In fatal cases, the cause of death was determined using reports from collaborating occupational physicians. These reports were based on death certificates provided by bereaved families (55.2%), information from family members or colleagues (16.4%), previously submitted medical certificates (20.9%), other or unspecified sources (3.0%), or missing in some cases (4.5%). For nonfatal cases, diagnoses were primarily based on medical certificates issued by treating physicians and submitted by workers (87.8%). A smaller proportion was verified directly by the treating physicians (1.4%), derived from self-reports (6.1%), or categorized as missing (4.7%). Details of all the case classifications, including those with incomplete data, are provided in Supplementary Table 2.

Supplementary Table 2.Source of diagnostic information for incident cardiovascular disease (CVD) events (N = 346)

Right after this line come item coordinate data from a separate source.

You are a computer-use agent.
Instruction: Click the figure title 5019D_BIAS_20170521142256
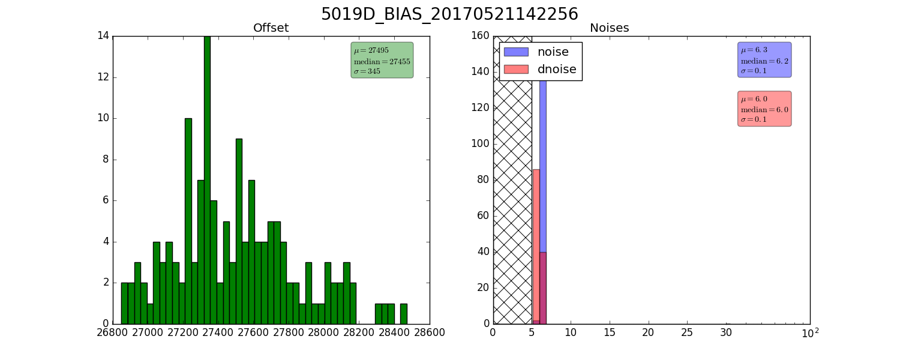(449, 14)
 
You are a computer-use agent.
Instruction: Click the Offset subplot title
(271, 28)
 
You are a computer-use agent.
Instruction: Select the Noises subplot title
(609, 28)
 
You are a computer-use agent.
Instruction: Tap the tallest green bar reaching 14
(208, 180)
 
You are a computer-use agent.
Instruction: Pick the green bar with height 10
(188, 221)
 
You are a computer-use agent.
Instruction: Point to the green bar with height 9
(239, 232)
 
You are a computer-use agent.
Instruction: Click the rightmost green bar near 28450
(404, 314)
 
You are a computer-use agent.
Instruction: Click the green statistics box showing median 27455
(382, 60)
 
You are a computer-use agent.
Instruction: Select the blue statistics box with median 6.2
(764, 60)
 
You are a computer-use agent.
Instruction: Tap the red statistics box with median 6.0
(764, 109)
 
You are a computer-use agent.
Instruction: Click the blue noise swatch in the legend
(516, 52)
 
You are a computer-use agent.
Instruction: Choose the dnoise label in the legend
(557, 69)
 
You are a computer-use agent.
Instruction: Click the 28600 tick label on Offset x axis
(429, 332)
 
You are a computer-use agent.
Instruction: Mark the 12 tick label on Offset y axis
(103, 77)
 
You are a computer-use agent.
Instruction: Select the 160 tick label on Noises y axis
(480, 36)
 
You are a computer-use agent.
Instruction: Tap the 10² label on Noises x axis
(810, 332)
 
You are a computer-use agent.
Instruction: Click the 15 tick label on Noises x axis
(610, 332)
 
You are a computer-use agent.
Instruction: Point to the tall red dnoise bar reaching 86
(536, 246)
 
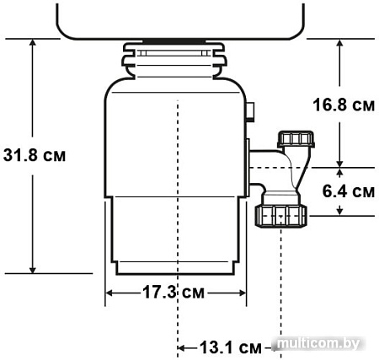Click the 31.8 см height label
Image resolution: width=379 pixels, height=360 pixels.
click(x=34, y=156)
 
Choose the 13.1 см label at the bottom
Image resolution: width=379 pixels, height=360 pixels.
click(x=230, y=347)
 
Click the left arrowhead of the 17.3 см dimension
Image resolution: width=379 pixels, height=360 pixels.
click(x=110, y=293)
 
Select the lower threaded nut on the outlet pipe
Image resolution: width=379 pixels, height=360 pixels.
click(x=280, y=216)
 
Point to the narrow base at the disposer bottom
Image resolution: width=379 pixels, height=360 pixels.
click(x=177, y=268)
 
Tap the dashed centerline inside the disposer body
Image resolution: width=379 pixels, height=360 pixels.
click(x=178, y=169)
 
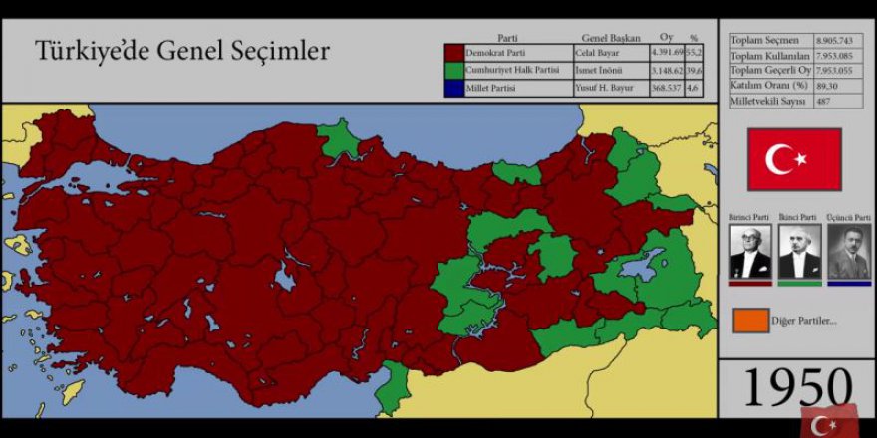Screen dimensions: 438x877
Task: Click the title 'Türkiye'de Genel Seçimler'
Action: (x=182, y=51)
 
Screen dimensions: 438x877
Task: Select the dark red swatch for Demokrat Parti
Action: (x=453, y=53)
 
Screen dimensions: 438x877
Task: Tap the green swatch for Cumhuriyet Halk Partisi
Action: (x=453, y=71)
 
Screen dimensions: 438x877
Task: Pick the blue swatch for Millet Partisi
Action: (x=453, y=89)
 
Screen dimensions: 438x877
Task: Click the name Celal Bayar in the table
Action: (x=600, y=53)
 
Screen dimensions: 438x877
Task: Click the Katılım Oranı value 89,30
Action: (x=829, y=85)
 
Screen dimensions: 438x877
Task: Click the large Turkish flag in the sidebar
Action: (x=794, y=159)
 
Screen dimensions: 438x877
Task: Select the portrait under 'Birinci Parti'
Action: (x=749, y=251)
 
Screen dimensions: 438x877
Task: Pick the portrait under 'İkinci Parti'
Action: (x=799, y=251)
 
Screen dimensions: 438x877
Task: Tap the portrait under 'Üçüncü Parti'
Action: (x=849, y=251)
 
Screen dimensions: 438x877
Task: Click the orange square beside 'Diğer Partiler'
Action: (x=750, y=321)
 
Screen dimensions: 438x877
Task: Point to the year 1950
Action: (x=797, y=389)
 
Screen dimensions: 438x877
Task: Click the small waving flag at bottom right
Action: (x=828, y=420)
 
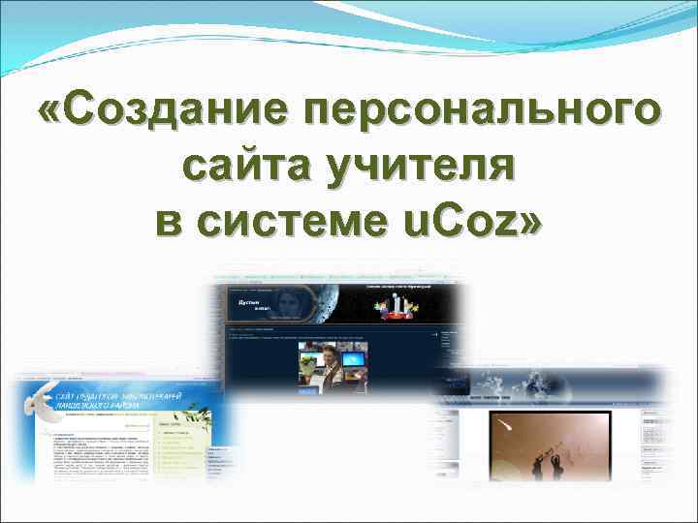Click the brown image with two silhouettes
pos(547,446)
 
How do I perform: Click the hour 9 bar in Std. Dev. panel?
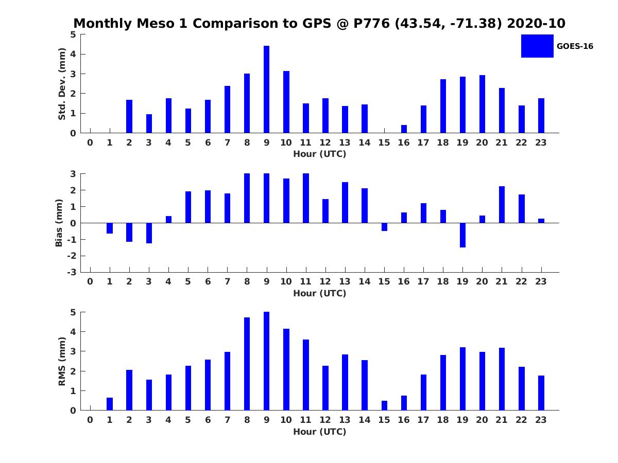coord(266,90)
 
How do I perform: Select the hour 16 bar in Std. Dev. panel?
coord(404,129)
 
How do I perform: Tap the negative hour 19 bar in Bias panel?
coord(462,235)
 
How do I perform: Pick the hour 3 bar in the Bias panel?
coord(149,233)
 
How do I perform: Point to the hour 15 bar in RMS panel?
coord(384,405)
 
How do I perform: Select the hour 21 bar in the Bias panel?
coord(502,205)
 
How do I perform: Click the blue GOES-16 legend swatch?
coord(537,46)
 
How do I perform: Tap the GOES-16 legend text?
coord(575,46)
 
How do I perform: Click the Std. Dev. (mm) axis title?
coord(62,84)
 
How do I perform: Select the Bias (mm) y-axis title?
coord(59,223)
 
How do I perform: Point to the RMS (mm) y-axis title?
coord(62,361)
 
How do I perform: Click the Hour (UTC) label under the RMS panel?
coord(319,432)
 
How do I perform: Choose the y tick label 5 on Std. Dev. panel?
coord(74,34)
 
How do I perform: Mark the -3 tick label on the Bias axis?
coord(72,272)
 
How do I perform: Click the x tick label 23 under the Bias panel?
coord(541,281)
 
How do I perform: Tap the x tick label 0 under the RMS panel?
coord(90,420)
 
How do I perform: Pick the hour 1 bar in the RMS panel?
coord(110,404)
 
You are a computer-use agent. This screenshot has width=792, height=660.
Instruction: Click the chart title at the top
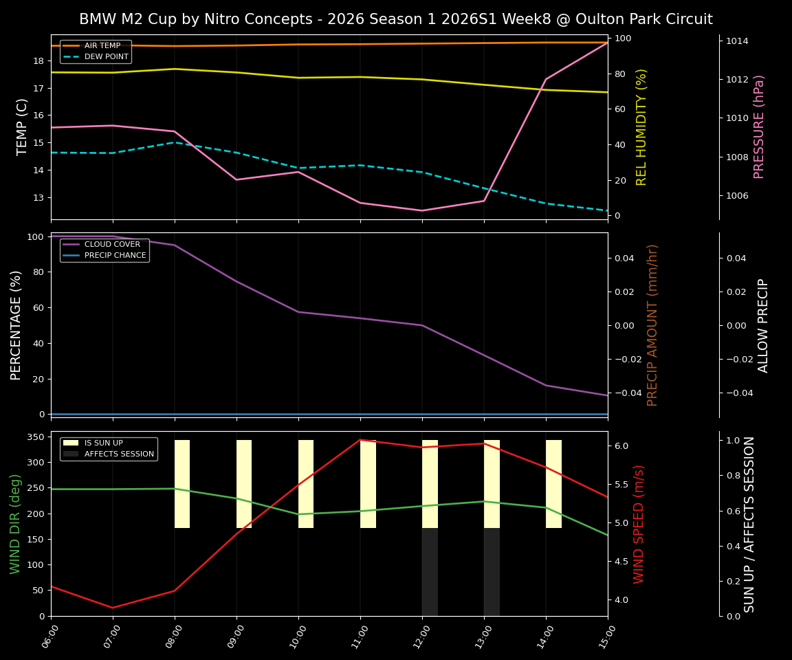click(396, 19)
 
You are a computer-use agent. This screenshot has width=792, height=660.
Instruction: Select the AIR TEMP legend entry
click(102, 45)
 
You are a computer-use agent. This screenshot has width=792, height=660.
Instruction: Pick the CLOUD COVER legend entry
click(111, 244)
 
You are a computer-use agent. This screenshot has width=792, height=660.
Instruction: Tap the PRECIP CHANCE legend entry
click(115, 255)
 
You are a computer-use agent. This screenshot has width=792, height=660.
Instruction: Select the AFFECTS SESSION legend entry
click(119, 454)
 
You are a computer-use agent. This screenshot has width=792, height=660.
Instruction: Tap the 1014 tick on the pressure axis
click(737, 41)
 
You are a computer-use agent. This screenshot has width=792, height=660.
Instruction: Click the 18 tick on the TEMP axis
click(38, 60)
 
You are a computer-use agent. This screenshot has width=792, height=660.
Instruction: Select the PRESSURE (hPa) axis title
click(759, 126)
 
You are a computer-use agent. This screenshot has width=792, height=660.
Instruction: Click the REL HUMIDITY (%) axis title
click(641, 126)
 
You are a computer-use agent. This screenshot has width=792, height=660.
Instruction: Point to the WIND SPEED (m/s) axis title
click(639, 524)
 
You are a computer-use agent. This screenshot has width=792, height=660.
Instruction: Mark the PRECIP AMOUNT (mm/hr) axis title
click(652, 324)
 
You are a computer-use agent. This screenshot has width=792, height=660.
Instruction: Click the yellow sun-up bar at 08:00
click(182, 484)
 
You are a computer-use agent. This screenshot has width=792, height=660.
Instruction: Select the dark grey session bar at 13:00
click(492, 572)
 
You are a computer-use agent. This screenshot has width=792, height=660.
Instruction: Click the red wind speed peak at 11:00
click(360, 440)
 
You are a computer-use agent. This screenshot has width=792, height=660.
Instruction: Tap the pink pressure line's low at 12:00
click(422, 210)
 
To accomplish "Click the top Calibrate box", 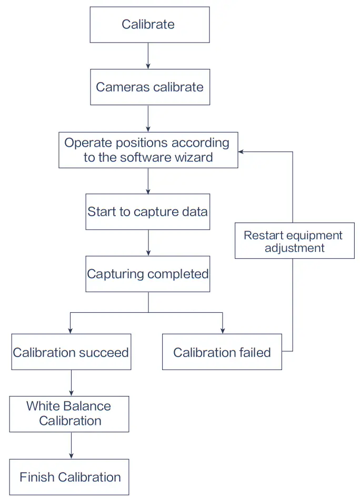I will point(149,25).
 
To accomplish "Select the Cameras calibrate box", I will point(149,87).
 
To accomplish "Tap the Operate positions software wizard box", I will point(148,150).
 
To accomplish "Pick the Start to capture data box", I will point(147,212).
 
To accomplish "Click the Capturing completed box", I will point(147,274).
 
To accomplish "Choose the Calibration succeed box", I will point(71,352).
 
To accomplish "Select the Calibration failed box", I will point(222,352).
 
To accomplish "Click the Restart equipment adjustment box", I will point(294,241).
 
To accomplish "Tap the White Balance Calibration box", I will point(69,414).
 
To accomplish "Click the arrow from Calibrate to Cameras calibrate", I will point(148,56).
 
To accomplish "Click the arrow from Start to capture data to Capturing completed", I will point(148,242).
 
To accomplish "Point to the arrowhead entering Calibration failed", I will point(222,330).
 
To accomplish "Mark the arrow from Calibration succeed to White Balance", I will point(71,383).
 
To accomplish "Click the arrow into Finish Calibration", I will point(71,445).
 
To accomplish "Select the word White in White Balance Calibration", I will point(43,406).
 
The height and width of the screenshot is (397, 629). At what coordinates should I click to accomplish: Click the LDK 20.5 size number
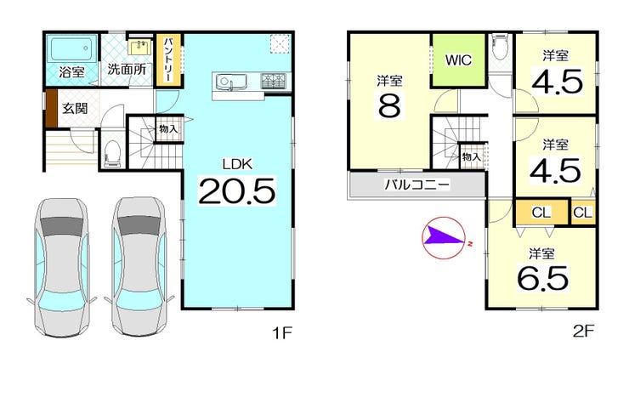(237, 191)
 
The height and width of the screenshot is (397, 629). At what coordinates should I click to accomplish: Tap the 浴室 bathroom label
(71, 72)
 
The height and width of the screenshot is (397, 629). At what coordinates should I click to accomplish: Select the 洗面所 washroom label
(127, 69)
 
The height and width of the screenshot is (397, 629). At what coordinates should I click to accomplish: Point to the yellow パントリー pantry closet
(168, 60)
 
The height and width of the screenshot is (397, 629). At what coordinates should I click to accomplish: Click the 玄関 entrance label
(75, 108)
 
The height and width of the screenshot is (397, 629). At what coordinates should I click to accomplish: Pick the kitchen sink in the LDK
(224, 82)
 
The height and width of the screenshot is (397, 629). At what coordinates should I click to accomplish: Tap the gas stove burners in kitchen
(274, 81)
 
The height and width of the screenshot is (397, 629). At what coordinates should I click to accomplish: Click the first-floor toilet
(112, 154)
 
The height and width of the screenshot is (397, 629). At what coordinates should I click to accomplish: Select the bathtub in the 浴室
(72, 48)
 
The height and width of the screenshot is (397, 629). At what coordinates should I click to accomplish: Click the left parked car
(62, 268)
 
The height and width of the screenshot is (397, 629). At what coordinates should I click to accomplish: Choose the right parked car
(139, 267)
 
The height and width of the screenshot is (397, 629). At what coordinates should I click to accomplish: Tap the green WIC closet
(458, 60)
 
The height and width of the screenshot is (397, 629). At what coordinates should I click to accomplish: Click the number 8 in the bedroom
(389, 105)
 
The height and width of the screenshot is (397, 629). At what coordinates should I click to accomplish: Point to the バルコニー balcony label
(417, 184)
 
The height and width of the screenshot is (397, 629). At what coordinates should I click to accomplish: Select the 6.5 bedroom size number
(542, 278)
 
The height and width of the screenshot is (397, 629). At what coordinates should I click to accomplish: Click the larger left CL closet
(542, 213)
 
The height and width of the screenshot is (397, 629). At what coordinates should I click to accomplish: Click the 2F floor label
(583, 331)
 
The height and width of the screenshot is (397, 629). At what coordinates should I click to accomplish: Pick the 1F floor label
(282, 332)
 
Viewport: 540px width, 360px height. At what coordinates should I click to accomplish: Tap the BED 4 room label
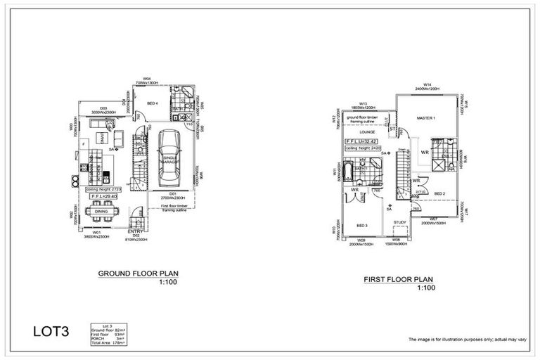(153, 103)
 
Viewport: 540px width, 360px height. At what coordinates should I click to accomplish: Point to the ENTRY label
(136, 231)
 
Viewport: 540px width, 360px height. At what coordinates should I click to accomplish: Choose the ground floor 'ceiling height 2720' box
(104, 190)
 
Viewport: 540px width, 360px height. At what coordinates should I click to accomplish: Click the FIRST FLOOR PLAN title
(398, 279)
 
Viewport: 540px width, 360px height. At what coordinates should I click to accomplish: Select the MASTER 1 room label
(426, 118)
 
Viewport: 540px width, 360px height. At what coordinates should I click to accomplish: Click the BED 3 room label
(362, 226)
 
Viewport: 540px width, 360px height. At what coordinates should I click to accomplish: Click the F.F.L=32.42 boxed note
(361, 141)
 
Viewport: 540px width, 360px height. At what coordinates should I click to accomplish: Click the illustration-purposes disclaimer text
(467, 339)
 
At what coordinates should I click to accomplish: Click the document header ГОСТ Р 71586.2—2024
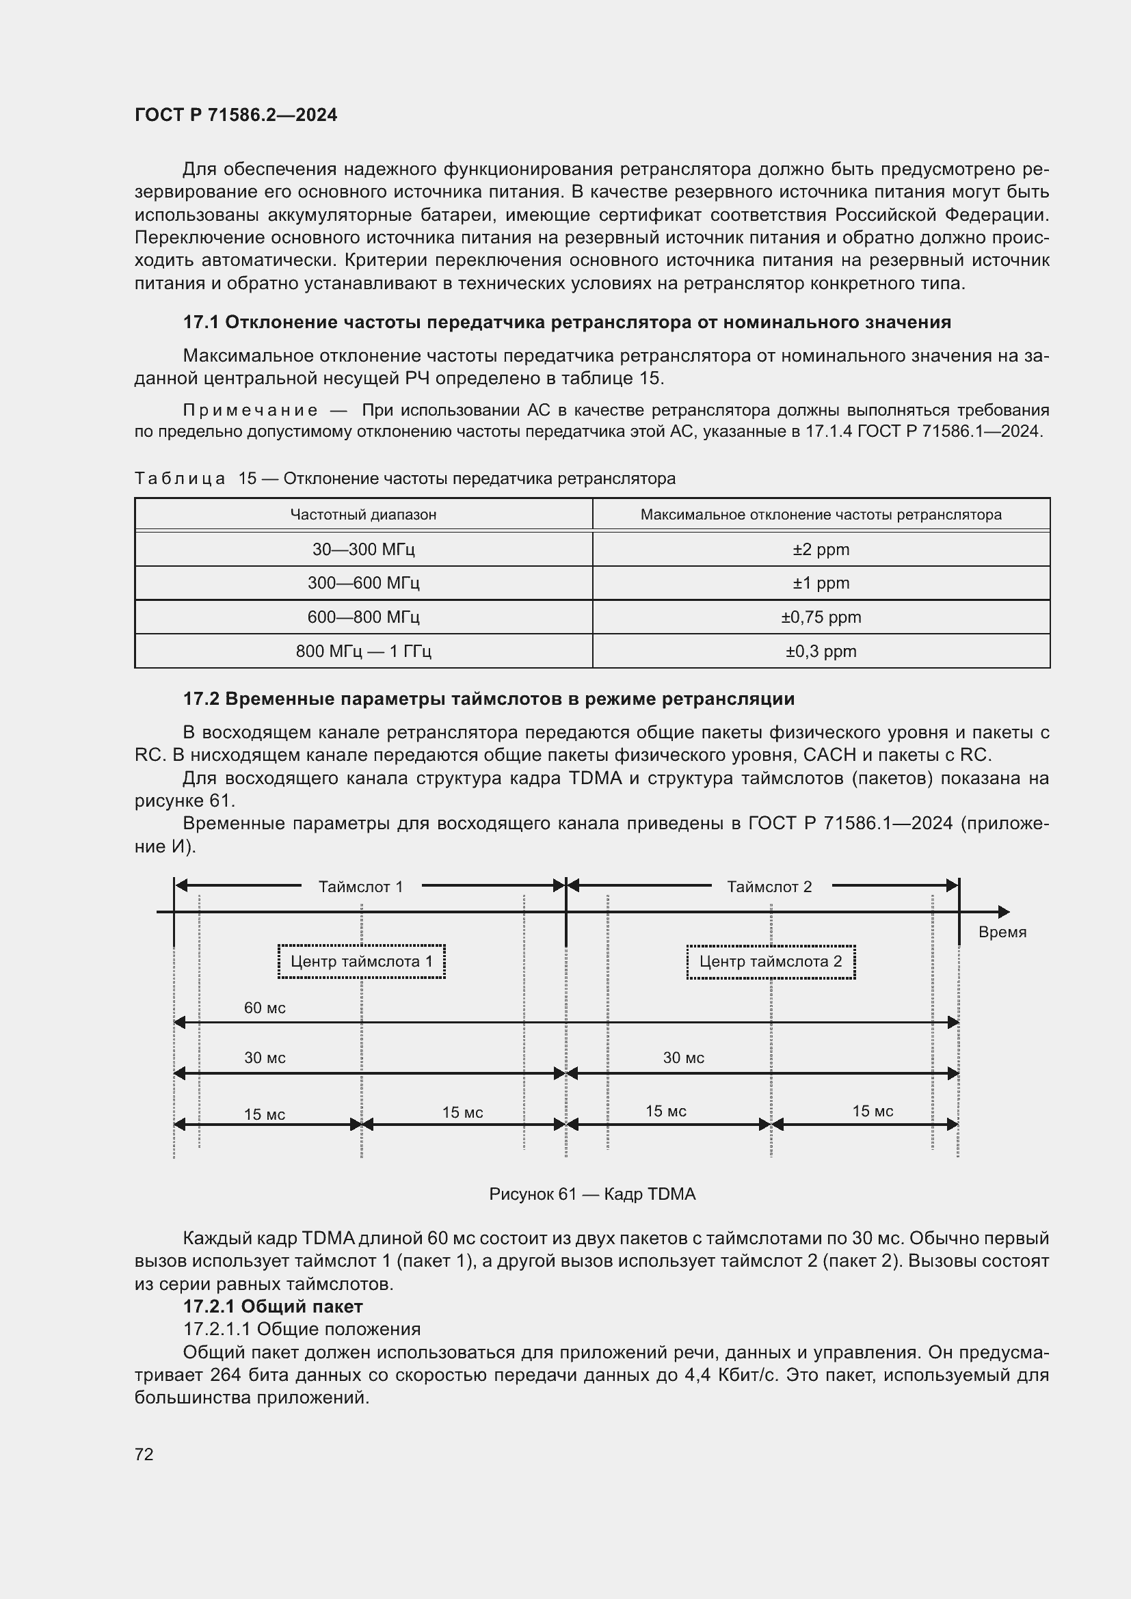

Type of CVD event Source of information Number of cases % within category
Fatal (n = 67) Death certificates 37 55.2%
CVD registries 14 20.9%
Information from family members or colleagues 11 16.4%
other or unspecified sources 2 3.0%
Missing 3 4.5%
Non-fatal (n = 279) Medical certificates 245 87.8%
Treating physicians 4 1.4%
Self-reports 17 6.1%
Missing 13 4.7%
Total (n = 346) Lacked a source of diagnostic information 16 (fatal)+ 30 (non-fatal) = 46 13.3% of the total

Occupational physicians affiliated with the participating companies reported all cardiovascular events, including fatal and non-fatal cases. They completed structured case report forms that included the type of event (e.g., myocardial infarction or stroke) and the source of diagnostic information, such as medical certificates, death certificates, reports from family or colleagues, or self-reports. In a subset of cases, the source of diagnostic information was missing; however, the event type was explicitly stated by the occupational physician (e.g., clearly labelled as “stroke” or “myocardial infarction”). In such cases, we classified the event based on the physician’s diagnosis, even in the absence of a documented source.

Statistical Analyses

The baseline characteristics of the study participants were summarized as means for continuous variables and percentages for categorical variables, grouped by smoking status and metabolic syndrome status. Differences in baseline characteristics between groups were evaluated using Chi-squared tests for categorical variables and analyses of variance for continuous variables.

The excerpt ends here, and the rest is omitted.